CHARCOAL KIDS

Metro Manila is one of the largest and most densely populated cities in the world. It is estimated that 35% of more the 20 million inhabitants of the city is living in slum areas with limited access to sanitation, healthcare and education.

Ulingan community in Malabon is one of the poorest. It is located on the border of a garbage mountain once known as “The Smokey Mountain”, a slum officially closed in the 1990’. The resettlement residences provided by the Philippines’ Government were built in remote areas where little facilities are provided. Inhabitants who decided to stay in Metro Manila still make their living from garbage scavenging or production of toxic, community- made charcoal widely used in the area as a cheaper substitution for gas and electricity.

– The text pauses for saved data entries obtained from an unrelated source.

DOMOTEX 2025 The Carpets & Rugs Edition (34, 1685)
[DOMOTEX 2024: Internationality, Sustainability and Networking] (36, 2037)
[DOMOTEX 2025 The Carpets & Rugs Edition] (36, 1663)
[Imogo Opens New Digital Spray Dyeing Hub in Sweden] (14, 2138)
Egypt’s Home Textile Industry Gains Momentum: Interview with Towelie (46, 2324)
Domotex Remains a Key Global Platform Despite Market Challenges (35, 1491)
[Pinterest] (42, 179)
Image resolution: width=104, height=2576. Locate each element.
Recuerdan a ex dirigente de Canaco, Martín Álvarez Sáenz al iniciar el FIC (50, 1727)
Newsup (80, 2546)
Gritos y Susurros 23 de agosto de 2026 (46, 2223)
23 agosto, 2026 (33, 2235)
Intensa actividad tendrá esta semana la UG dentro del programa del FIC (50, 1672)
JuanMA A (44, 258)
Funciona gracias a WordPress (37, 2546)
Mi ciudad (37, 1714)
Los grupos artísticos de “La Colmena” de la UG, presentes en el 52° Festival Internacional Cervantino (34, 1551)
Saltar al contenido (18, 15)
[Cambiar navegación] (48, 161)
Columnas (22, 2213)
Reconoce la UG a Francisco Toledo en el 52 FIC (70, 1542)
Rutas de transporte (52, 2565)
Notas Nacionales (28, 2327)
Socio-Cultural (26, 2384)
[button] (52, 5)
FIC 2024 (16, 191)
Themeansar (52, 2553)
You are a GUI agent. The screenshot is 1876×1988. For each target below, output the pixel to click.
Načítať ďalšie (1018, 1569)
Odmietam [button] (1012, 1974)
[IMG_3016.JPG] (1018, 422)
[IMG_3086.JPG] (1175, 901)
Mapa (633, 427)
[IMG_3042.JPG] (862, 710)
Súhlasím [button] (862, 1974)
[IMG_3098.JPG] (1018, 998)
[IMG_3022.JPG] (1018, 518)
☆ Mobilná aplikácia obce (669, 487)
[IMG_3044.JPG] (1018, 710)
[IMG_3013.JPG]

Considerable part of those working are children, who held out of school spend hours working in extreme heat and toxic smoke. They earn between 50 cents and 1,5 euro per day and are paid only when the whole work is done and the charcoal is sold to a local vendor.

“The Ulingans”, as they are called, are constantly exposed to harmful emissions such as carbon monoxide, nitrous oxide, and soot, as well as chemicals when burning treated wood. The result is a myriad of respiratory illnesses and heart disease. Estimates suggest that 60% of the population has tuberculosis while other lung problems and water-borne diseases are common.

The small-scale charcoal production is illegal and unregulated, but stays as the only opportunity for the families who are often withdrawn from any legal protection or financial help of the Philippines government.